The Castle of Zocco, built in 1274, was one of the principal military strongholds in the Lake Trasimeno area, originally featuring seven towers, of which five survive, along with three gates and a substantial circuit of walls. Initially described as a villa with around 150 inhabitants, it was strengthened in 1403, after which it took on the designation of castrum.

In 1456 it provided refuge to large numbers of inhabitants of Perugia fleeing a severe epidemic. In 1479 it was besieged by Florentine troops. In 1486 a well was constructed within the castle to supply the garrison. From the 16th century the castle entered a period of gradual decline, attributed in part to rising water levels that brought it closer to the lake shore. A small harbor developed nearby, supporting a fishing community.

In the early 20th century the castle was inhabited by a small community of farmers. It later became the property of the Palombaro family of Rome. The castle also includes the church of San Macario, where an ancient Latin inscription was once visible beside a painted image of a lady.

=== Rocca Monaldi ===
Rocca Monaldi was most likely built in the 14th century and later modified for residential use. The structure is enclosed by an imposing outer defensive wall, with additional stretches of fortification protecting the central keep. Between the defensive walls stands the seigneurial residence. The fortress is attributed to Marco di Ceccolo Piccinino and was originally known as Rocca del conte Angelo, from Angelo di Giacomo Piccinino, a relative who resided there. On 8 June 1479 it suffered significant damage during an attack by Florentine troops.
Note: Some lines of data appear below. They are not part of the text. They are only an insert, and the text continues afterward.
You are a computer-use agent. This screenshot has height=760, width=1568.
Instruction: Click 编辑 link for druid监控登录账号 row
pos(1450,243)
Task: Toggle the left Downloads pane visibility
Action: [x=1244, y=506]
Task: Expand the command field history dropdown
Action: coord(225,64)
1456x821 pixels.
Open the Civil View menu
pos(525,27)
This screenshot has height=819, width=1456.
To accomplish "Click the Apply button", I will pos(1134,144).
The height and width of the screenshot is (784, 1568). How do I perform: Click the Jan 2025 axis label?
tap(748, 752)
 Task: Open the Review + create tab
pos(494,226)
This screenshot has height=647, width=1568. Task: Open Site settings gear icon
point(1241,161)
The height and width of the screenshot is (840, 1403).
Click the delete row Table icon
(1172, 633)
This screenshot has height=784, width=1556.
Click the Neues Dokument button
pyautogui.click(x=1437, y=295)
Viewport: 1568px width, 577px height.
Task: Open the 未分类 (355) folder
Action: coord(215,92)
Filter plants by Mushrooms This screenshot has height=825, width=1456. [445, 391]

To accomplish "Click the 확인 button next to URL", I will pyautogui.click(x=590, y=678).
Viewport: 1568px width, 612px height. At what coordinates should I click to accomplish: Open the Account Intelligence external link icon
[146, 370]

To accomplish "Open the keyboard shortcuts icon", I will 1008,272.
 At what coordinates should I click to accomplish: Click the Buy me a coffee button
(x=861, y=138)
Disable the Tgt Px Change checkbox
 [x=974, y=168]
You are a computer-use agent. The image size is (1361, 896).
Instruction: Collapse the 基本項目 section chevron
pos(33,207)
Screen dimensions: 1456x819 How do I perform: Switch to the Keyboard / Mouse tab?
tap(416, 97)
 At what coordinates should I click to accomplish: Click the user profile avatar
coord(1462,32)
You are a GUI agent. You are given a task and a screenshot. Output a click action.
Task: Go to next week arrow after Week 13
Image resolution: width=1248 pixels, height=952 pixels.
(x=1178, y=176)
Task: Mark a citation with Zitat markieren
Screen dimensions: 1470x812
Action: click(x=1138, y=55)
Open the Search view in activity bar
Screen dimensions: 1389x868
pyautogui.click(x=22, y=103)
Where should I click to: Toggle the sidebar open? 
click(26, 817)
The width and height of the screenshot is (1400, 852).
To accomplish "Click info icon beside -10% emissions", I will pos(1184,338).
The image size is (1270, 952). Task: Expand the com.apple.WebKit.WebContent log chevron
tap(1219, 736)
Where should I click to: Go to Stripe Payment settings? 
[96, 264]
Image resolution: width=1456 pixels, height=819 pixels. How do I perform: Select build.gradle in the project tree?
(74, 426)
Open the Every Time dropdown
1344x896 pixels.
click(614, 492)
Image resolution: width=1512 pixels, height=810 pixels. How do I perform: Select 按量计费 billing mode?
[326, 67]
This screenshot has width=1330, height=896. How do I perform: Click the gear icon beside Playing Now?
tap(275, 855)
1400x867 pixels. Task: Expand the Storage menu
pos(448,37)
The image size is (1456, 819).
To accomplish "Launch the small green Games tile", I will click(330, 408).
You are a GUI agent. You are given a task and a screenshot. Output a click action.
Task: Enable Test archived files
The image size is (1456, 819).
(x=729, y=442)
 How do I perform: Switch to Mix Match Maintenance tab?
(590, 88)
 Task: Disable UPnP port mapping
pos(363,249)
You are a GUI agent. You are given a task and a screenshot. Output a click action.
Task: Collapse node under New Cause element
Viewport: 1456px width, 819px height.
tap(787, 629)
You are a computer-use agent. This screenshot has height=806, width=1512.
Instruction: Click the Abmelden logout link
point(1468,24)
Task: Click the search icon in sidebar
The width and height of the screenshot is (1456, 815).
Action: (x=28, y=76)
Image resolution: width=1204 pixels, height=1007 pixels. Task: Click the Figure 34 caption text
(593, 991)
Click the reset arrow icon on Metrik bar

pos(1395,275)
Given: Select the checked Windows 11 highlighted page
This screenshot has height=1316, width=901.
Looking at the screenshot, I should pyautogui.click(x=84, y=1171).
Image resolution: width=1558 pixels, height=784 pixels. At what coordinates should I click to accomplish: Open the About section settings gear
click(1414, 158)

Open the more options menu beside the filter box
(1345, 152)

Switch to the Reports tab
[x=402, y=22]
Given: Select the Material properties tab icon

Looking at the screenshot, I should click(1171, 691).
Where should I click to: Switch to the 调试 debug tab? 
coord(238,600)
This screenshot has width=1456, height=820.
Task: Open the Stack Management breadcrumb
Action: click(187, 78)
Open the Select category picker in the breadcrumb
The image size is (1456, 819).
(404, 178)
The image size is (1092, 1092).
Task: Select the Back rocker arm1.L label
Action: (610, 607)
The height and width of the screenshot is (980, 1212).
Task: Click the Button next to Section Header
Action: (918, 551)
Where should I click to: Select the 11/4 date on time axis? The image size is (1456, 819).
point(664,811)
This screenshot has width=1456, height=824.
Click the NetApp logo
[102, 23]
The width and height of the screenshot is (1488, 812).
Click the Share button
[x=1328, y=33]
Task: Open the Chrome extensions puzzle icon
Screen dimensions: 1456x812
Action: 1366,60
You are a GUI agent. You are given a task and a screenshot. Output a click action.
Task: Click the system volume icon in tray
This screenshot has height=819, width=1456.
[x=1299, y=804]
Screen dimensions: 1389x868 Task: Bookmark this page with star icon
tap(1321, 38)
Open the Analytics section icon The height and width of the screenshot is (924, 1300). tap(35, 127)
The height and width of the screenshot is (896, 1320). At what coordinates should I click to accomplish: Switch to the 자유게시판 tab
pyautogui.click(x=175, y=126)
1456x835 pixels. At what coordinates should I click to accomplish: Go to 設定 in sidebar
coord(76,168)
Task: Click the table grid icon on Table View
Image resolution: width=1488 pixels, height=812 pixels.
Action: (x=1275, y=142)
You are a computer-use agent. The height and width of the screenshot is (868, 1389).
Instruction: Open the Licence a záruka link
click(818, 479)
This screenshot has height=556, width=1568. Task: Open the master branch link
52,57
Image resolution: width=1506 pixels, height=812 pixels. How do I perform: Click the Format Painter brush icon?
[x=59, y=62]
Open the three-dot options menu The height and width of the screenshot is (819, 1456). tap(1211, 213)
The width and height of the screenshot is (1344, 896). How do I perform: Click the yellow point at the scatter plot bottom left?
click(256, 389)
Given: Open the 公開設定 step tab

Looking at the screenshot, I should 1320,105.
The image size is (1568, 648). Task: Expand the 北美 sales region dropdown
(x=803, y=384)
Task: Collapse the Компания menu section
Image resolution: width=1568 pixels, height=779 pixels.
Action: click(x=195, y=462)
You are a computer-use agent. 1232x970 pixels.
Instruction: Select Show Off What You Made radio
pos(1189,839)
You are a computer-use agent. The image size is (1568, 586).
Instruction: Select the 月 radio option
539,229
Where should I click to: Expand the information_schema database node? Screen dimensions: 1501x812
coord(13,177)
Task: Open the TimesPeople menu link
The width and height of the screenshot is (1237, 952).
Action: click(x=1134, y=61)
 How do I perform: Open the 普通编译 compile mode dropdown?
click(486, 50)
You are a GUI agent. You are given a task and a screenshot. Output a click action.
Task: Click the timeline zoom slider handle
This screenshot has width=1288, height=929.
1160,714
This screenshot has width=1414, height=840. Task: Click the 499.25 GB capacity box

In the 16th century the property passed first to the Baglioni family and then to the Monaldi family. From this period onward the fortress took the name Rocca Monaldi, reflecting the family that held it until the early 20th century. In the early 20th century the marchioness Nathan Monaldi hosted social gatherings and small theatrical performances within the fortress. The property is now owned by the Veracchi family.

== Notable people ==
Magione is associated with several notable figures. Niccolò Piccinino, a prominent 15th-century military leader, was born in the nearby area of Villa Antria. Among later figures are Vincenzo Massini, a parish priest and preacher; Stanislao Nicolai, a doctor of law; Benedetto Rinaldi, noted for his medical knowledge; Ariodante Fabretti, an archaeologist; and Raffaele Marchesi, author of works recognized in Italy and abroad.

Among the principal families recorded in the 19th century are the Massini, Nicolai, Casini, and Rinaldi.

Giovanni da Pian del Carpine was a 13th-century Franciscan friar and explorer who was born in the area of present-day Magione.